[Interface element records]
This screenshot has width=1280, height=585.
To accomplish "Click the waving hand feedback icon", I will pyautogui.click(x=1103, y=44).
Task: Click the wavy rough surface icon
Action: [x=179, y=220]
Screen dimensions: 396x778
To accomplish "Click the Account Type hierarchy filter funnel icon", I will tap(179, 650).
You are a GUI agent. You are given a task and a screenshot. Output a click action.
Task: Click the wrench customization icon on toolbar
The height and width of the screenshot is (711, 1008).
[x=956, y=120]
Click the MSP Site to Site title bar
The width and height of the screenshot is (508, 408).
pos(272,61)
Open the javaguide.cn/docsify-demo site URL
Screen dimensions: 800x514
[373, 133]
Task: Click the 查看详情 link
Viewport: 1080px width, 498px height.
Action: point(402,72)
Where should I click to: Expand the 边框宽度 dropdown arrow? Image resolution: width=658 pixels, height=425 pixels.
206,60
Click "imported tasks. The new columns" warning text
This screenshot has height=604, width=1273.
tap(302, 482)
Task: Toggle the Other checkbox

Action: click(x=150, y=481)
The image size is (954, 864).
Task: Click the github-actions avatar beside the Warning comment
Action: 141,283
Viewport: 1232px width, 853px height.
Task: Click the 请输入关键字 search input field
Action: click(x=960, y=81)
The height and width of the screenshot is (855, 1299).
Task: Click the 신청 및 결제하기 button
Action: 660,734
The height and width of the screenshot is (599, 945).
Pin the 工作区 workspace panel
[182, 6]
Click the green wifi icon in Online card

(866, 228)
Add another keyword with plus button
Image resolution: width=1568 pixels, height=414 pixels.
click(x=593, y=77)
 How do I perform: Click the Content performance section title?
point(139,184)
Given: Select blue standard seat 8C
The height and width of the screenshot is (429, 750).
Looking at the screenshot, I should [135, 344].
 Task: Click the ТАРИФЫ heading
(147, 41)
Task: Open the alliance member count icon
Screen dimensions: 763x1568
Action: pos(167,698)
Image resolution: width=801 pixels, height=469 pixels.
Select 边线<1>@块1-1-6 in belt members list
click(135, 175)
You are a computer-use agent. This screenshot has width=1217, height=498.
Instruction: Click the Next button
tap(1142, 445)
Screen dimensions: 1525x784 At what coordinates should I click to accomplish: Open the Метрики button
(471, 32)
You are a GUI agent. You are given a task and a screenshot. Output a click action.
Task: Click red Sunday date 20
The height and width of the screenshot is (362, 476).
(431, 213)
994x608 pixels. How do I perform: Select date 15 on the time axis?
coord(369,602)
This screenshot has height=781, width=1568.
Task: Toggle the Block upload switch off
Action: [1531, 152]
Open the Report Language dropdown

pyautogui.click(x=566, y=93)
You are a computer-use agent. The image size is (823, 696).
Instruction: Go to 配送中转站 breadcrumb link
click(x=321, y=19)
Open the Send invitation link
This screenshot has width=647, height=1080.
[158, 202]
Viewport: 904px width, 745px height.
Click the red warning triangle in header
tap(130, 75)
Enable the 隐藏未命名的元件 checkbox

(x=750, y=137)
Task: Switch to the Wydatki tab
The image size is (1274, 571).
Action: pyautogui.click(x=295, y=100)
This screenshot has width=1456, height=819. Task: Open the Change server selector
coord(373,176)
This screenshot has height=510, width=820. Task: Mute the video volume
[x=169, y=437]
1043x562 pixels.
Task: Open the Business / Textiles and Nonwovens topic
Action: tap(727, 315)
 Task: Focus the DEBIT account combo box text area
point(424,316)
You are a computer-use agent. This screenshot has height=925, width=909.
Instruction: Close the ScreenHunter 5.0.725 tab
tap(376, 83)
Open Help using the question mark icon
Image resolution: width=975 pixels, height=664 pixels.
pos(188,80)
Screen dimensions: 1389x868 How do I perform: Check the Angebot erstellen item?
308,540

:: What is being asked ::
Rewrite the records from the line containing "Task: Switch to the Wydatki tab" through the end as a Markdown table with two columns, Row and Line. Put each line in its own numbered row and leave out any blank lines.

:: Response to this exercise ::
| Row | Line |
|---|---|
| 1 | Task: Switch to the Wydatki tab |
| 2 | The image size is (1274, 571). |
| 3 | Action: pyautogui.click(x=295, y=100) |
| 4 | This screenshot has width=1456, height=819. Task: Open the Change server selector |
| 5 | coord(373,176) |
| 6 | This screenshot has height=510, width=820. Task: Mute the video volume |
| 7 | [x=169, y=437] |
| 8 | 1043x562 pixels. |
| 9 | Task: Open the Business / Textiles and Nonwovens topic |
| 10 | Action: tap(727, 315) |
| 11 |  Task: Focus the DEBIT account combo box text area |
| 12 | point(424,316) |
| 13 | You are a computer-use agent. This screenshot has height=925, width=909. |
| 14 | Instruction: Close the ScreenHunter 5.0.725 tab |
| 15 | tap(376, 83) |
| 16 | Open Help using the question mark icon |
| 17 | Image resolution: width=975 pixels, height=664 pixels. |
| 18 | pos(188,80) |
| 19 | Screen dimensions: 1389x868 How do I perform: Check the Angebot erstellen item? |
| 20 | 308,540 |